HR, 05-12-2000, nr. 01926/00
ECLI:NL:HR:2000:AA8825
- Instantie
Hoge Raad (Strafkamer)
- Datum
05-12-2000
- Zaaknummer
01926/00
- Conclusie
Nr. 1926/00
- LJN
AA8825
- Vakgebied(en)
Materieel strafrecht (V)
- Brondocumenten en formele relaties
ECLI:NL:PHR:2000:AA8825, Conclusie, Hoge Raad (Advocaat-Generaal), 05‑12‑2000
Arrest Hoge Raad: ECLI:NL:HR:2000:AA8825
ECLI:NL:HR:2000:AA8825, Uitspraak, Hoge Raad (Strafkamer), 05‑12‑2000; (Cassatie)
Conclusie: ECLI:NL:PHR:2000:AA8825
- Vindplaatsen
Conclusie 05‑12‑2000
Nr. 1926/00
Partij(en)
Mr. Jörg
Nr. 1926/00
Zitting 17 oktober 2000
Conclusie inzake:
[verzoeker=verdachte]
Edelhoogachtbaar College,
1.
Het gerechtshof te Amsterdam heeft verzoeker op 29 februari 2000 wegens schennis van de eerbaarheid op een plaats voor het openbaar verkeer bestemd, veroordeeld tot een gevangenisstraf van een week voorwaardelijk met een proeftijd van twee jaar.
2.
Namens verzoeker hebben mrs. G.P. Hamer en A.M. Kengen, advocaten te Amsterdam, drie middelen van cassatie voorgesteld.
3.
Het eerste middel klaagt erover dat het hof niet heeft gereageerd op het verweer dat de gedragingen van verzoeker niet zijn aan te merken als schennis van de eerbaarheid zoals bedoeld in art. 239 Sr.
4.
Het hof heeft echter in een uitvoerig betoog, dat ik hier niet zal herhalen, overwogen waarom de gedragingen van verzoeker1. zijn te kwalificeren als schennis van de eerbaarheid, zodat het middel, dat zich richt tegen het ontbreken van een dergelijke motivering, feitelijke grondslag mist.
5.
Ten overvloede kan gezegd worden dat, gecombineerd met de door het hof gebezigde bewijsmiddelen, uit de desbetreffende overweging van het hof, blijkt dat het gedrag van verzoeker - ook in Amsterdam - in het openbaar kwetsend is voor het normaal schaamtegevoel.

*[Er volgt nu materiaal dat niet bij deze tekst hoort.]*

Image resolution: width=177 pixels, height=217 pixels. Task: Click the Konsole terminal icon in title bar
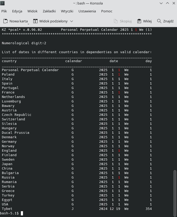[x=3, y=3]
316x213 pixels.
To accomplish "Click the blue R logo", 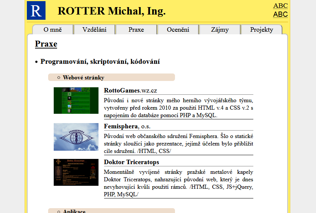I will pos(36,10).
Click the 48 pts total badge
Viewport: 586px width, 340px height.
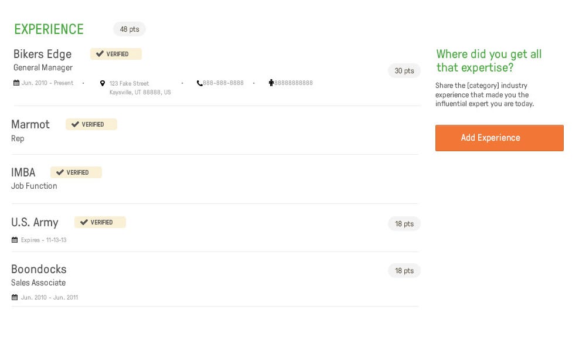(x=130, y=29)
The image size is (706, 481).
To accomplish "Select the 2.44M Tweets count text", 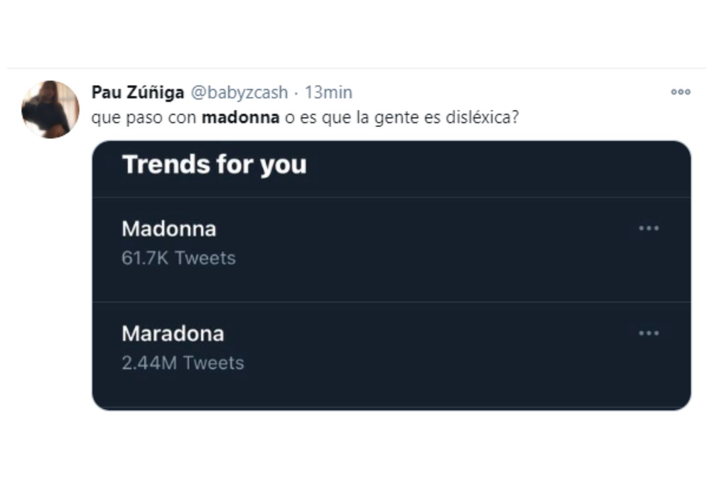I will tap(182, 362).
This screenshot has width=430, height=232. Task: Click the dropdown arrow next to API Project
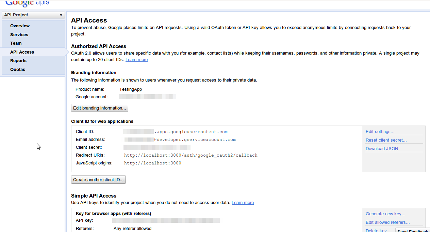60,15
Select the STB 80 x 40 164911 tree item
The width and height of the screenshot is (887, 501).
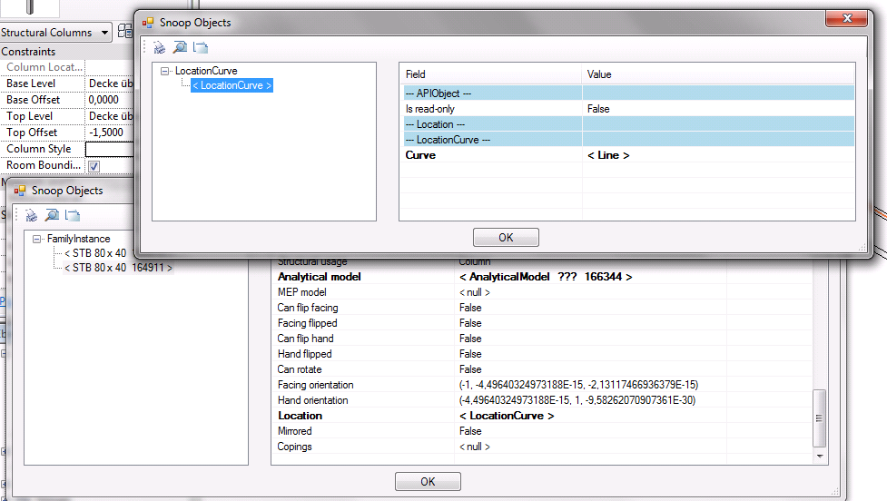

Dat oordeel geeft geen blijk van een onjuiste rechtsopvatting (HR 11 juni 1976, NJ 1976, 506; HR 28 oktober 1975, NJ 1976, 120).
6.
Het middel faalt.
7.
Het tweede middel klaagt over de verwerping door het hof van het verweer dat de strafbaarstelling van art. 239 Sr in strijd is met art. 7 EVRM. Het hof zou ten onrechte niet hebben aangegeven waarom de uitdrukking "voor het normaal ontwikkeld schaamtegevoel kwetsende handeling" voor iedere burger voldoende duidelijk is.
8.
Het hof heeft het ter terechtzitting in hoger beroep gevoerde verweer dat de strafbaarstelling van art. 239 Sr te vaag is verworpen en daaraan uitvoerige overwegingen vastgeknoopt waarin onder andere Europees-rechtelijke jurisprudentie de revue passeert. Ik acht mij ontslagen van de taak die overwegingen hier integraal in te lassen en te herhalen. De klacht dat het hof niet heeft aangegeven waarom de uitdrukking "voor het normaal ontwikkeld schaamtegevoel kwetsende handeling" voldoende duidelijk is en voldoet aan art. 7 EVRM mist echter feitelijke grondslag omdat de raadsman ter terechtzitting weliswaar aangevoerd heeft dat de in art. 239 Sr omschreven "schennis van de eerbaarheid in strijd is met art. 7 EVRM maar niet dat de uitdrukking "voor het normaal ontwikkeld schaamtegevoel kwetsende handeling" - welke aansluit bij de wijze waarop de Hoge Raad art. 239 Sr heeft geconcretiseerd - in strijd is met de genoemde verdragsbepaling.
9.
In de toelichting op het middel wordt voorts de vraag aan de orde gesteld of schennis van de eerbaarheid zoals art. 239 Sr dat strafbaar stelt, in strijd is met art. 7 EVRM. Daarmee wordt kennelijk in het bijzonder gedoeld op het in het eerste lid neergelegde uitgangspunt nullum crimen sine lege. Daarin ligt besloten de lex certa-eis dat een strafbepaling de norm voldoende duidelijk omschrijft (Van Dijk & Van Hoof, Theory and Practice of the European Convention on Human Rights, 3e druk 1998, blz. 482).
10.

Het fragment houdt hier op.